## 任务要求 1:
请把下方的文字与元素定位数据列表逐行重新写出，一字不改，答案中不要包含图片。

## 节选内容:
╭──

Python3 urllib 笔记

urllib

1. request

request存在于urllib库中,导入方法:
from urllib import request

1.1 urlopen

urlopen的方法以及参数如下:

def urlopen(url, data=None, timeout=socket._GLOBAL_DEFAULT_TIMEOUT, *, cafile=None, capath=None, cadefault=False, context=None)

用于打开一个url

  • url: 打开的url
  • data: POST的头数据
  • timeout: 超时时间

用法如下:

def demo():
    try:
        s = request.urlopen(_url, timeout=3)
    except request.HTTPError as e:
        print(e)
    finally:
        pass
    msg = s.info()
    data = s.read().decode('utf-8')
    #print_list(dir(s))     # print all functions and proporties
    print(s.status)
    print(msg)

urlopen返回的msg的方法:
- info(): 返回一个HTTPMessage对象
返回response headers信息
- read(size)
- readline()
- readlines()
- close()
- getcode(): 获得应答码

1.2 urlretrieve

用于下载一个远程文件

def urlretrieve(url, filename=None, reporthook=None, data=None)
  • url: 地址
  • filename: 保存文件名
  • reporthook: 下载状态报告
  • data: POST的头数据
  • 返回(filename, HTTPMessage)

reporthook
def progress(blk, blk_size, total_size)
- blk: 传输的块数
- blk_size: 块大小
- total_size: 数据总大小

测试代码

def progress(blk, blk_size, total_size):
# 1.block num
# 2.block size
# 3.data size
    print('%d/%d - %.02f%%' % (blk * blk_size, total_size, (float)(blk_size * blk) * 100 / total_size))

def retrieve():
    request.urlretrieve(_url, 'index.html',reporthook=progress)     # download a url to a file
    #print('fname = ', fname)
    #print_list(msg.items())

1.3 Request

class Request:

    def __init__(self, url, data=None, headers={},
                 origin_req_host=None, unverifiable=False,
                 method=None):

可以使用Request添加或修改http头

def build_opener_demo():
    # POST
    data = {'username': 'jjhfen00', 'password': '962886do621374#'}
    header = {'User-Agent': 'Mozilla/5.0'}
    req = request.Request('http://www.douban.com', data=parse.urlencode(data).encode('utf-8'), headers=header)      # important to encode to utf-8
    # req.add_header('', '')

1.4 build_opener

"""
Create an opener object from a list of handlers.

    The opener will use several default handlers, including support
    for HTTP, FTP and when applicable HTTPS.

    If any of the handlers passed as arguments are subclasses of the
    default handlers, the default handlers will not be used."""

╰──

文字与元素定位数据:
╭──

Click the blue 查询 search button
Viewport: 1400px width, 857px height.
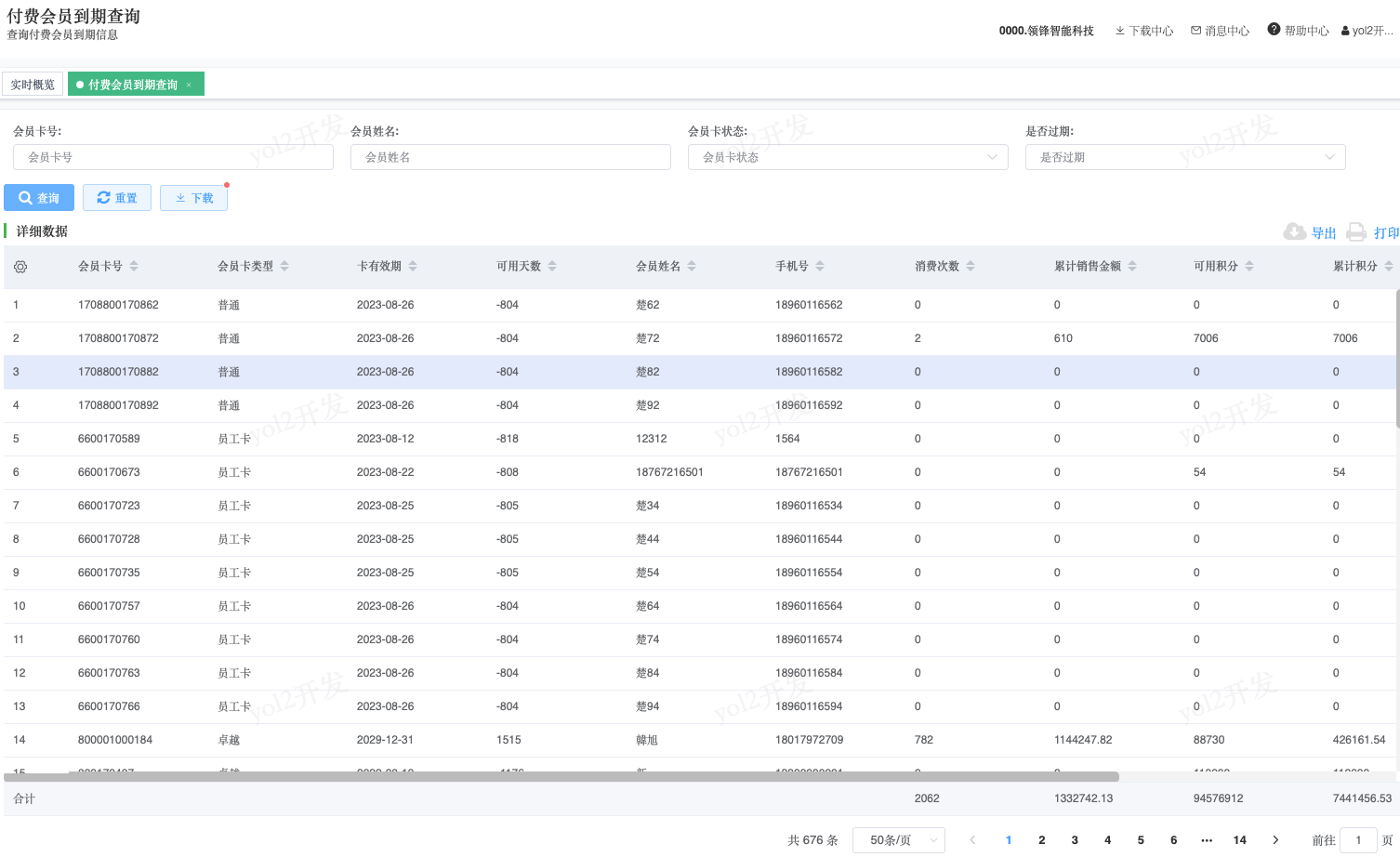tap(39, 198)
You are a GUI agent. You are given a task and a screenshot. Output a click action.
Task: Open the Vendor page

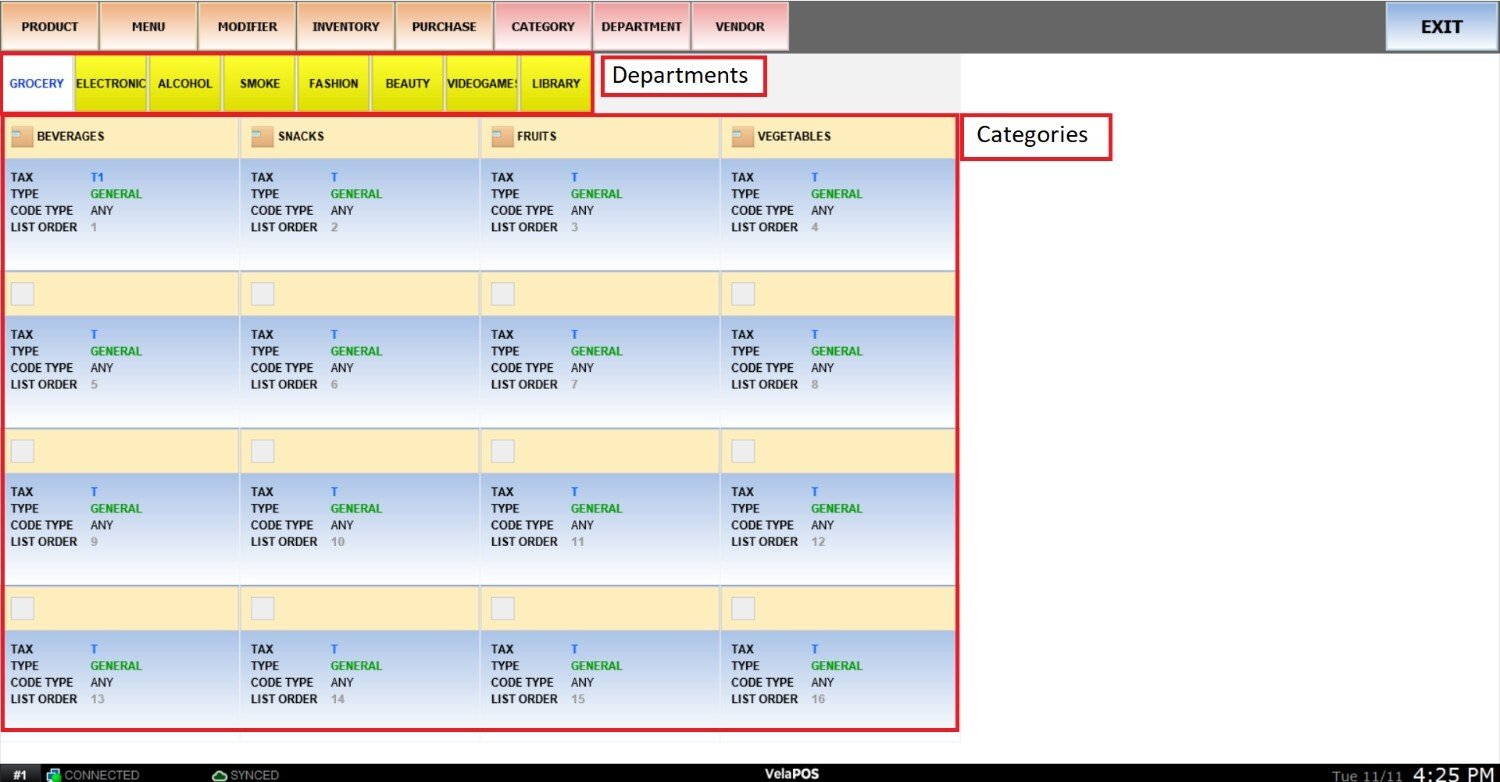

╰──

## 任务要求 2:
在 urllib 笔记中，urlopen 返回的 msg 有哪些方法？

## 书面回答 1:
Click the blue 查询 search button
Viewport: 1400px width, 857px height.
tap(39, 198)
You are a GUI agent. You are given a task and a screenshot. Output a click action.
Task: Open the Vendor page

## 书面回答 2:
info()、read(size)、readline()、readlines()、close()、getcode()